# Wrist slapped by royal mail.....



## babyjo84 (Feb 27, 2012)

I bought all my Ts online so naturally they have been shipped royal mail.

Each time the posty has delivered, despite all boxes being marked with 'fragile' & 'this way up', ive watched them bring my parcels to the door by chucking them about like a rugby ball. So, with my last package I said 'can u please be careful theres a tarantula in there'.

Next day I get a note from royal mail with my usual post saying to ring them. So I do and my branches area manager gives me a right telling off saying the only animals they are allowed to handle is feeders, which must be marked with 'live animal' and anything bigger has to be arranged by a courier, otherwise the rspca will get involved.

I'm totally baffled by this as almost every invert dealer in the country uses rmsd service with seemingly no issues.

Any thoughts?

Sent from my ST18i using Tapatalk


----------



## Christoffer90 (Jan 3, 2010)

just tell them that they are slings, and you feed them to your ''insert species here'' :lol2: the whole deal sounds kinda stupid to me, though!
good luck with 'em


----------



## chalky76 (Aug 23, 2007)

This is all I could find










Perhaps give them a call but don't let on that they have contacted you

Oh and also


----------



## Spider jake (Nov 6, 2011)

My girlfriends dad is a postman and he is always interested in my spiders etc. and he has never ever said anything about it being wrong for them to be posted as i have regularly mentioned to him just how many spiders,insects, scorpions etc. there are in circulation in the royal mail. So i have always thought that it was ok. plus when your spider's and other inverts arrive you are feeling a mixture of emotions and sometimes it can feel like they are being violent or harmful but im sure that its actuarial fine, when i remember having my first spider sent to me i was well worried that the post man wasn't being careful enough with the package and felt like i should complain but now i look back at it he was just doing his job normally and wasn't really hurting my T at all i just guess i was worried that my first T might have been DOA because of a post man but really i was just being over dramatic.


----------



## dazzer2 (Mar 31, 2010)

guarantee if you put live creatures on the box your inviting some inbred halfwitt at posting office to reinact the winning 1966 world cup goal with your parcel ...........
dazzer:2thumb:


----------



## vivalabam (Aug 8, 2010)

You're not allowed to send tarantulas. I said what I was sending to the guy at my post office, and he checked with his manager. You are allowed to send feeders, but not Ts. 
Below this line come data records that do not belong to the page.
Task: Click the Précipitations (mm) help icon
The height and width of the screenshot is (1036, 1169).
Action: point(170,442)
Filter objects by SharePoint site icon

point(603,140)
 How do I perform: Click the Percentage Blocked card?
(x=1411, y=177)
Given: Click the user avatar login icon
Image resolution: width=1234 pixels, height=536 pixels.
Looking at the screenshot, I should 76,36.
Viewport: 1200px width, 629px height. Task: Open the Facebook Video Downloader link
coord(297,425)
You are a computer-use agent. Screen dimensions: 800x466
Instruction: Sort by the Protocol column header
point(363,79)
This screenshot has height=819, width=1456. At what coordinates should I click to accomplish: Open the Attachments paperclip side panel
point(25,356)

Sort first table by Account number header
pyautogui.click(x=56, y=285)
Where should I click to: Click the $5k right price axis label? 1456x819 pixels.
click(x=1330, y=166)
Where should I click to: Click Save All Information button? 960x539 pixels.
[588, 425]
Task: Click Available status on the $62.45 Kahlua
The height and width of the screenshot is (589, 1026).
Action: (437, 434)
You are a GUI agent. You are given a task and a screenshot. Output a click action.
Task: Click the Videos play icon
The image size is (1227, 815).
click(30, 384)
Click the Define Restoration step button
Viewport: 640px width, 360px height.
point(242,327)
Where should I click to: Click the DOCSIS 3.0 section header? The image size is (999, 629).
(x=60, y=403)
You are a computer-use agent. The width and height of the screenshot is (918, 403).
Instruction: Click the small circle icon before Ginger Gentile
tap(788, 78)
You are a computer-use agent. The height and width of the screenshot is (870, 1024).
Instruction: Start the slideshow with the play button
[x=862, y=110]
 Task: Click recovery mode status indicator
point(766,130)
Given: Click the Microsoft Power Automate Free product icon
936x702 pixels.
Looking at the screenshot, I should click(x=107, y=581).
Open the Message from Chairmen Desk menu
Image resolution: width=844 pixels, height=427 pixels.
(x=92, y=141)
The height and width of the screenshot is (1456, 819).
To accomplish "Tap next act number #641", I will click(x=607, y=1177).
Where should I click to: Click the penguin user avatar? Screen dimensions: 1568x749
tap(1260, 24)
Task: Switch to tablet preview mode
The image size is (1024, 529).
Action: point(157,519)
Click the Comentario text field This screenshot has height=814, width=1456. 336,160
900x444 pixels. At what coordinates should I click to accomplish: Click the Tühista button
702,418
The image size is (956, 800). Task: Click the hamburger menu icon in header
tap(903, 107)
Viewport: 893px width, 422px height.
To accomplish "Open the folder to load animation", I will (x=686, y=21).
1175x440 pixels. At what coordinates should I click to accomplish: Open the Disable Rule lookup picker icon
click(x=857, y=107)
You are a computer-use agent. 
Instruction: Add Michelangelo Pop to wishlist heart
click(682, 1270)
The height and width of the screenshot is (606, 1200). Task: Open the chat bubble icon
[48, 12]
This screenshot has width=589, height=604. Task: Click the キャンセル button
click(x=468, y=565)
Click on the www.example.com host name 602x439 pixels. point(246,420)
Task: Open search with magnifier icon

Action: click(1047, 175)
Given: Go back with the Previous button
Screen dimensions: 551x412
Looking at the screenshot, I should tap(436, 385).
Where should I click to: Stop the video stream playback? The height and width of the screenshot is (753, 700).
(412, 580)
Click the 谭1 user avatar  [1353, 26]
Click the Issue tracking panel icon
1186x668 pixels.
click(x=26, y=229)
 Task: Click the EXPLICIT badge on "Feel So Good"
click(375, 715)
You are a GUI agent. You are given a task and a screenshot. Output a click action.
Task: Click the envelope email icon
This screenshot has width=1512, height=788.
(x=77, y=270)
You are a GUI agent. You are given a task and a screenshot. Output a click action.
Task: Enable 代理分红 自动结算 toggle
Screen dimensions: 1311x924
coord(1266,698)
He is kool though, he said I can carry on sending as long as I don't tell him what's in it. :lol2:

So that's basically your way forward, just don't tell them what's in it...


----------



## gambitgareth (Sep 18, 2011)

animal welfare act 2007 only covers rights for animals with a backbone... i cant find any legislation on inverts would be interested tho if anyone knows - the AWA does say we should care for non farming animals which implies inverts too - so perhaps conflicting - i would have asked what regulations the manager is pointing to - because if its a policy then it must be branch specific as my PO will deliver ts knowing the contents...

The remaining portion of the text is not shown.